_Data for processing_:
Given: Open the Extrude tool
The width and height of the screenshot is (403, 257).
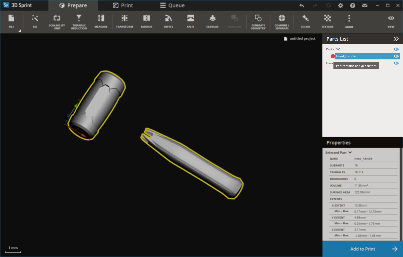Looking at the screenshot, I should [212, 22].
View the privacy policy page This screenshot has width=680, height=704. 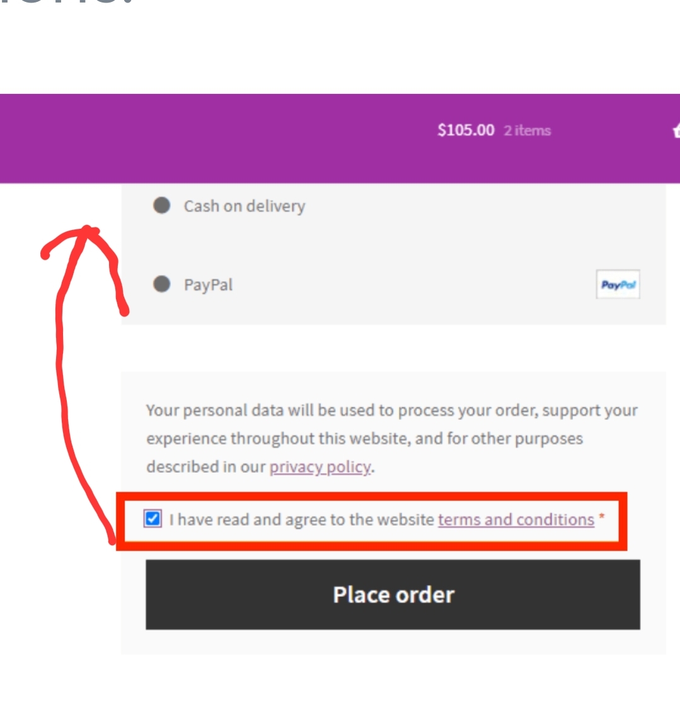point(319,466)
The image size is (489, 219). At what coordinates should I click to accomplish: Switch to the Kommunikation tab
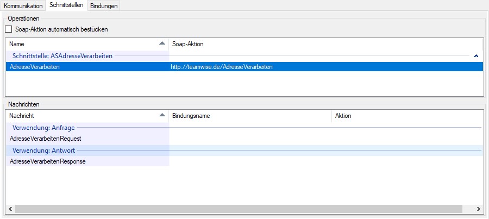point(23,5)
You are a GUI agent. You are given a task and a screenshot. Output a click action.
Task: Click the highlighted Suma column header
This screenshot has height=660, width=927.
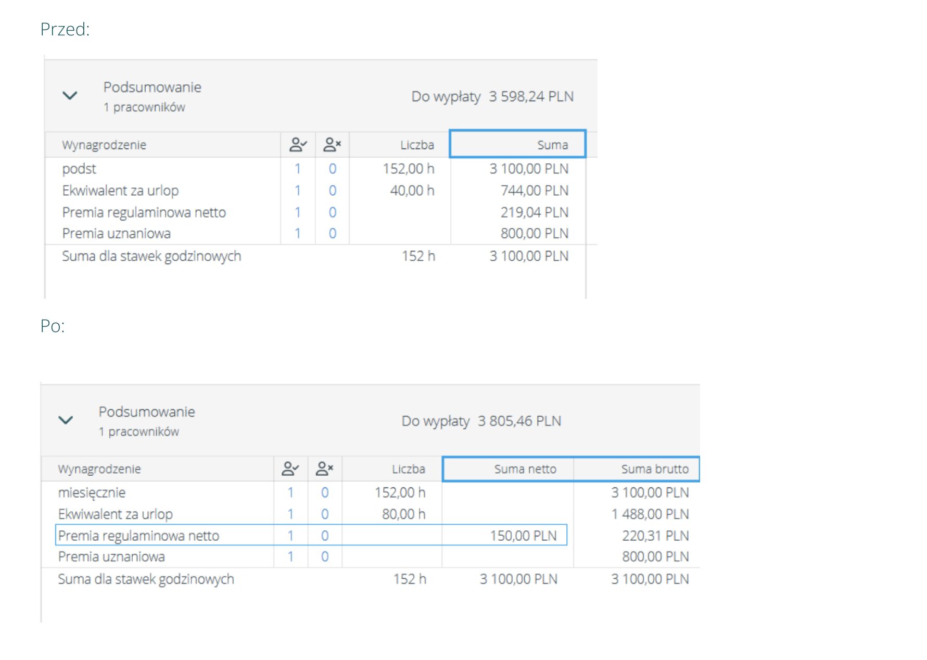click(x=517, y=145)
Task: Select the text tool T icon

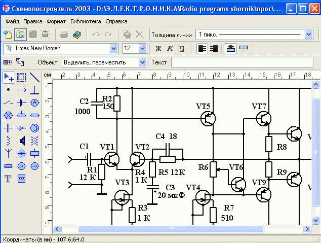Action: (8, 178)
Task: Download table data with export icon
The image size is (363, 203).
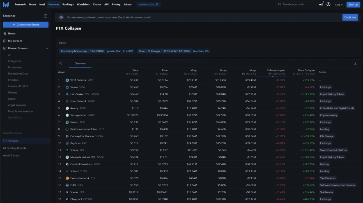Action: [355, 64]
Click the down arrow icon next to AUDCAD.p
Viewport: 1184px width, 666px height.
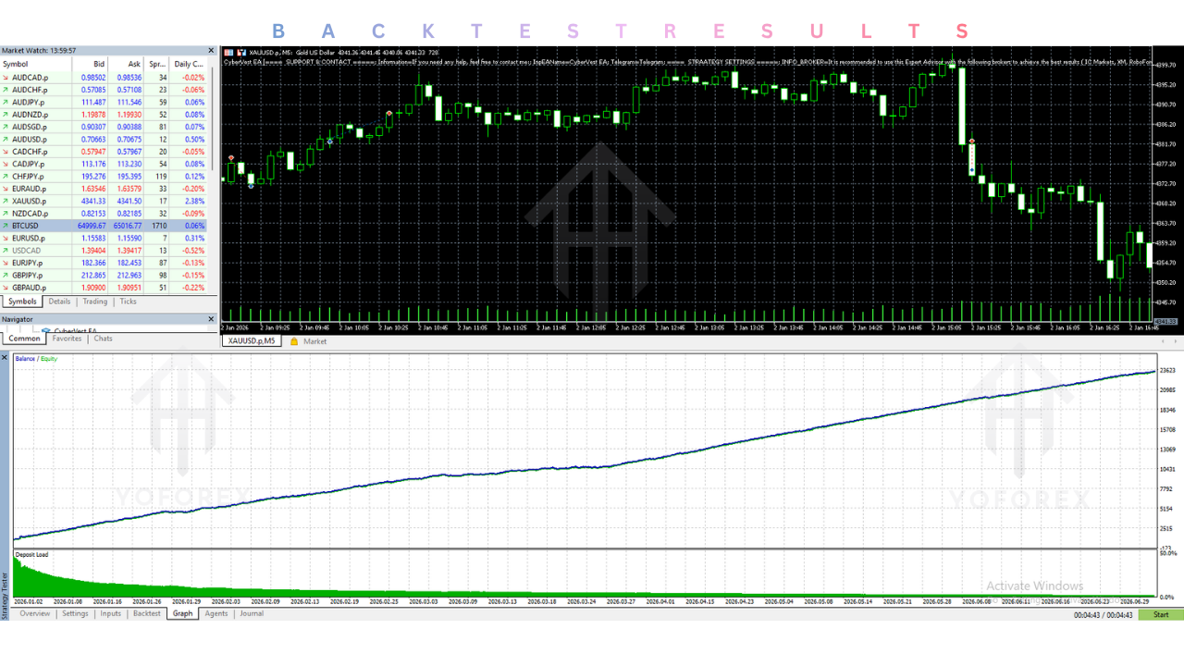tap(6, 78)
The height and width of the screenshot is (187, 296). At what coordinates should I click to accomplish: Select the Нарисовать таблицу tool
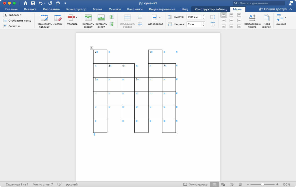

_Task_:
Which part of the entries opens with the line containing "You are a GUI" and closes with the line containing "Click the down arrow icon next to AUDCAD.p"? Output that part exactly, ends included, pictures excluded.

_Output for this exercise_:
You are a GUI agent. You are given a task and a screenshot. Output a click action.
Task: Click the highlighted Suma column header
This screenshot has height=660, width=927.
click(x=517, y=145)
Task: Select the text tool T icon

Action: (8, 178)
Task: Download table data with export icon
The image size is (363, 203).
Action: [355, 64]
Click the down arrow icon next to AUDCAD.p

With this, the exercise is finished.